» **YOUR TASKS**:
1. Translate this sentence from the thesis abstract on Trichoderma into Spanish: "Results indicated that the outcome of interactions was dependent on the media type."
2. Carry the thesis abstract on Trichoderma and wood decay fungi forward with a new paragraph that follows on from its final sentence.

» **DOCUMENT EXTRACT**:
• • • • • • •
A study of the mechanisms of antagonism by the biocontrol fungi Trichoderma against wood decay basidiomycetes

  • Usha Srinivasan

    Student thesis: Doctoral Thesis


    Environmental concern regarding the use of hazardous wood preservatives is of increasing concern, and biological control may provide an attractive alternative to the use of toxic chemicals for wood protection. Trichoderma isolates are among the most widely researched biological control agents for the protection of agricultural crops from a variety of plant diseases and have more recently been investigated for bioprotection of wood products.

    Screening of fungal antagonists is the first most important step in selection of potential biocontrol agents. Preliminary interaction studies were carried out between Trichoderma spp. and selected basidiomycetes on both nutrient rich media and a low nutrient media devised to give a closer representation of the nutritional consistency of wood. Results indicated that the outcome of interactions was dependent on the media type.
• • • • • • •
» **SOURCE DATA**:
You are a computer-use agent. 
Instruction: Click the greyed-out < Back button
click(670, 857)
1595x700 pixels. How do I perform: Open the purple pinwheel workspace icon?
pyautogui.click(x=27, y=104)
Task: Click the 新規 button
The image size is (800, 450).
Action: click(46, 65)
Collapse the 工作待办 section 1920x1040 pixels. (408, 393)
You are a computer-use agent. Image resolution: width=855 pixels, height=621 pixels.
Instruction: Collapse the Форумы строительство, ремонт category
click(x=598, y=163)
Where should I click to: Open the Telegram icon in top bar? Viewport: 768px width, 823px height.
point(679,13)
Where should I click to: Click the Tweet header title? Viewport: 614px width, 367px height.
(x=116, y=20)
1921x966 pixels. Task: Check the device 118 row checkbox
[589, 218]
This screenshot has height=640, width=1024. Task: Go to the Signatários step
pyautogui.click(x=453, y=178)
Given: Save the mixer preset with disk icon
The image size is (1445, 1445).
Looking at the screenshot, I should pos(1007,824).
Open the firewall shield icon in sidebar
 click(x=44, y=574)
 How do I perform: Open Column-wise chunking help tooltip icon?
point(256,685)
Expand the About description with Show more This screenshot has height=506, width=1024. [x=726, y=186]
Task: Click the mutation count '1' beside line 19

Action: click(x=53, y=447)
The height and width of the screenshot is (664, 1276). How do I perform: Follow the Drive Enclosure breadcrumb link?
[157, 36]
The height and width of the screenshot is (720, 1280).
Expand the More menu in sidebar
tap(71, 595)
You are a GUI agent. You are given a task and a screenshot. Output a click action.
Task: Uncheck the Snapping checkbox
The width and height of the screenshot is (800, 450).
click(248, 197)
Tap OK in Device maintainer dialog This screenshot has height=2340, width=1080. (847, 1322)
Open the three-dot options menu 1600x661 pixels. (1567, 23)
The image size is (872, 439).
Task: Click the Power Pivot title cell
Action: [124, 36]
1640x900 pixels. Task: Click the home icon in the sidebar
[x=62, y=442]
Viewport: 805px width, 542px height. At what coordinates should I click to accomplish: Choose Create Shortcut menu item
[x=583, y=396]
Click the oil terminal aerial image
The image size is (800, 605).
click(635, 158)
• • • • • • •
» **OUTPUTS BY TASK**:
1. Los resultados indicaron que el desenlace de las interacciones dependía del tipo de medio.

2.
    Individual antagonistic mechanisms of Trichoderma (soluble metabolite, volatile antibiotics, laminarinase and chitinase lytic enzymes) against Neolentinus lepideus and Trametes versicolor fungi indicated that these were also dependent on media type. Study of production of iron chelating siderophores by Trichoderma species indicated that they may also play a significant role in antagonism against basidiomycetes by iron competition. One of the major aims of the work was to identify the relative importance of individual antagonistic mechanisms of Trichoderma that would be of importance during interaction with wood decay basidiomycetes in the natural substrate, i.e., wood. Statistical comparisons were carried out between the % weight loss of wood blocks after exposure to selected basidiomycetes, with individual antagonistic responses observed against these same wood decay fungi using agar test systems. Results indicate that the relative importance of individual antagonistic responses exhibited by Trichoderma spp. in determining the degree of wood protection is dependent on the following factors: 1) target pathogen, 2) Trichoderma spp. and 3) the media in which the responses were detected. This project has important commercial implications since through a better understanding of the strategies of the antagonists, strains can be developed to exaggerate their more important antagonistic mechanisms or to better target, specific decay fungi. Also knowledge gained on the potential of certain metabolites and volatiles can beĀ adapted in commercial production of safer wood protectants which may replace toxic chemical preservatives currently in use.